A solidão preocupa você? Sinto muito medo. Mas não tenho tido tempo para pensar nisso. Trabalho tanto, que, quando tenho um tempinho, corro para dar atenção para a minha família, principalmente para a minha mãe.

Nos últimos anos você teve que lidar com a morte de duas amigas queridas: Marília Pêra e Elke Maravilha. Quando pensa na sua finitude, o que se passa na sua cabeça? 
Uma das dificuldades que tenho na vida é com as perdas, uma sensação de impotência total. Acabei de perder também uma pessoa da família. Procuro pensar mais nos meus projetos do que na minha morte, mas tem uma música que me faz pensar nesse assunto, sim. Bachianas nº 5, do Villa Lobos, com letra do jornalista e escritor David Nasser, na voz da Elizeth Cardozo. [Nesse momento, Zezé presenteia esta repórter cantando à capela.] Sempre choro quando canto essa canção.

Você experimentou o seu talento no cinema, no teatro, na música, na televisão. Se tivesse que fazer uma “escolha de Sofia”, onde é que bate mais forte? Que pergunta difícil! Fico em estado de graça quando estou representando e quando estou cantando. Agora, confesso que me sinto mais segura cantando. Talvez seja porque representar é um desafio constante, cada personagem é uma personagem.

Acha o mercado cruel por impor a idade como um fator limitador para determinados convites? De um modo geral, sim, mas os atores são privilegiados. Quando criança, interpretamos uma criança, depois a adolescente, a mãe, a avó.
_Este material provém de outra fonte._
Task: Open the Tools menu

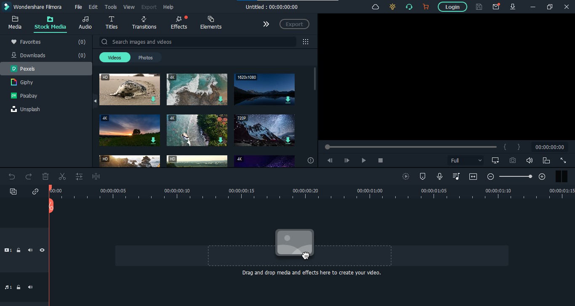Action: [x=111, y=7]
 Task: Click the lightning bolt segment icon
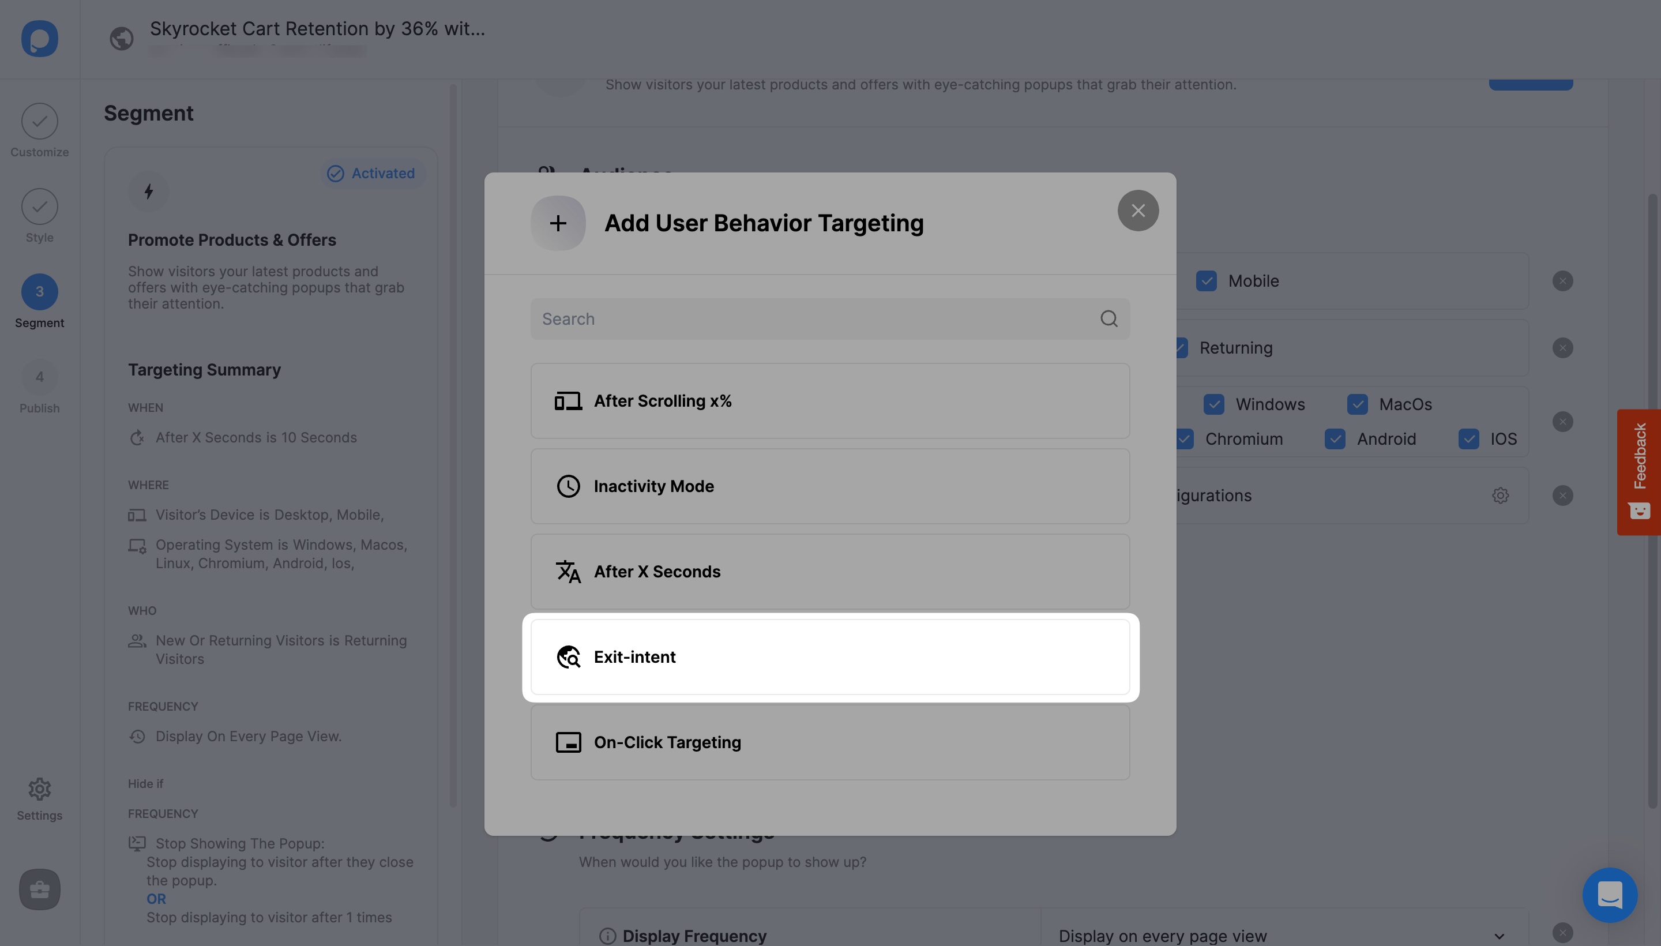(x=148, y=190)
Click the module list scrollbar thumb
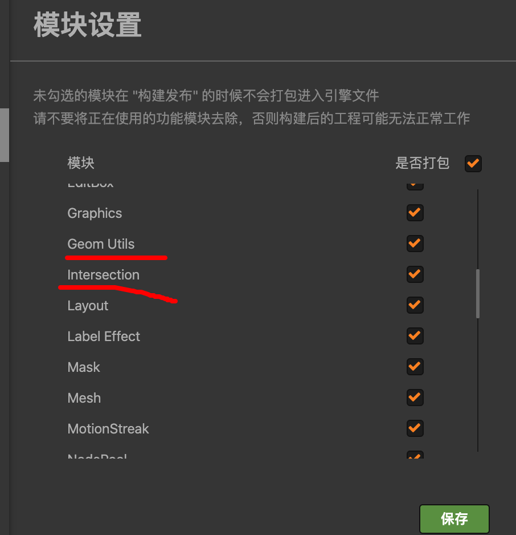This screenshot has height=535, width=516. [x=478, y=293]
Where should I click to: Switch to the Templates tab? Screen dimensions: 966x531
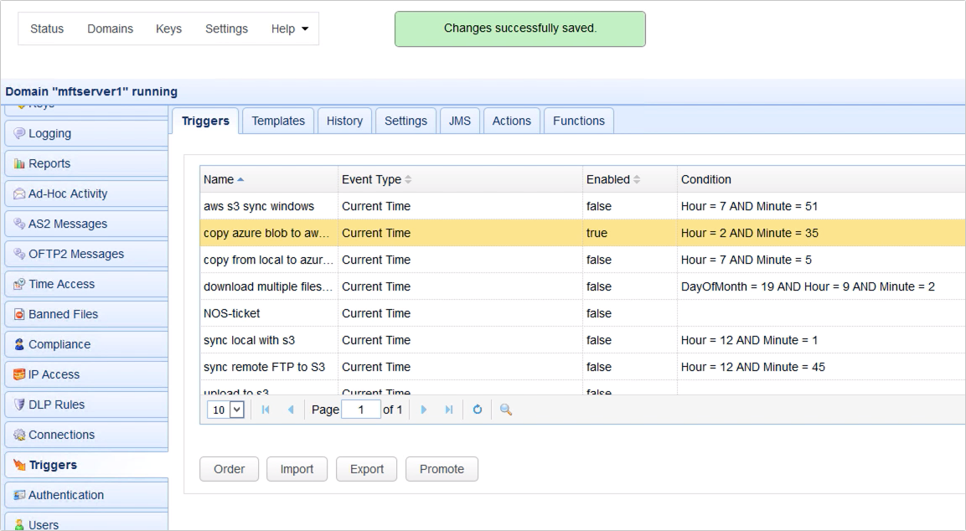click(277, 121)
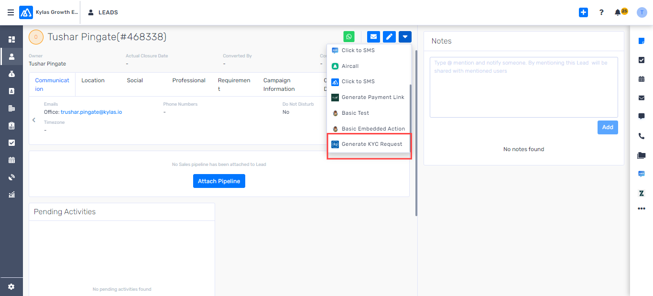653x296 pixels.
Task: Message the lead via the WhatsApp button
Action: pyautogui.click(x=349, y=36)
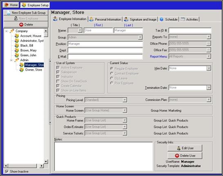223x176 pixels.
Task: Click into the E-Mail input field
Action: point(105,56)
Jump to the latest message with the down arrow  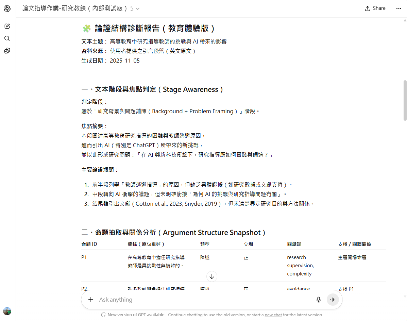[x=212, y=276]
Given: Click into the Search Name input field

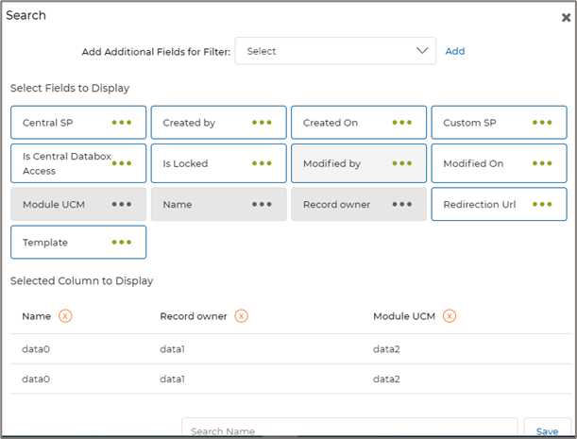Looking at the screenshot, I should point(348,430).
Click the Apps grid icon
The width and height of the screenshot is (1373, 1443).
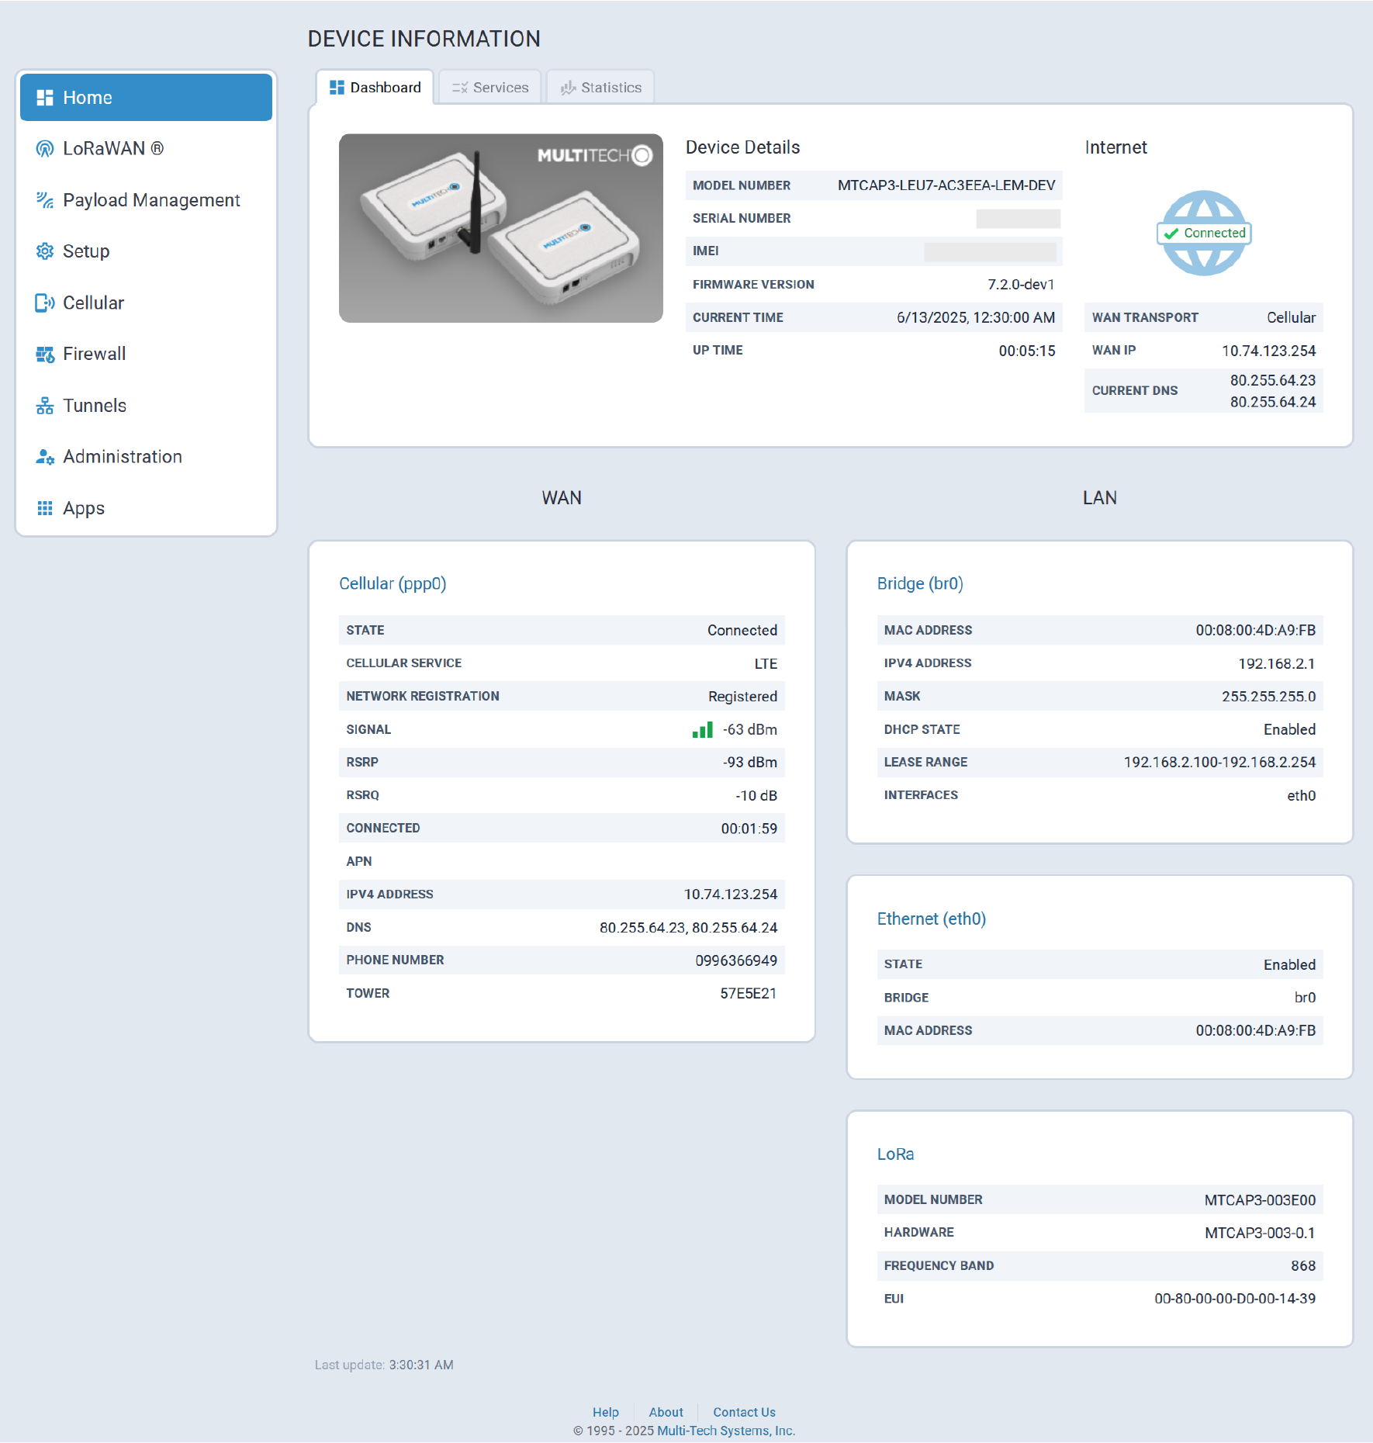click(45, 508)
Sempre tem algum papel. Já em algumas profissões, a partir dos 60 anos as pessoas são tratadas como incapazes.

Qual é o seu legado? Sem nenhuma modéstia, me considero uma pessoa generosa e não abro mão disso. Minha mãe acha que não estou rica porque divido tudo que tenho com todo mundo à minha volta, mas não me arrependo de nada. É assim que sou feliz.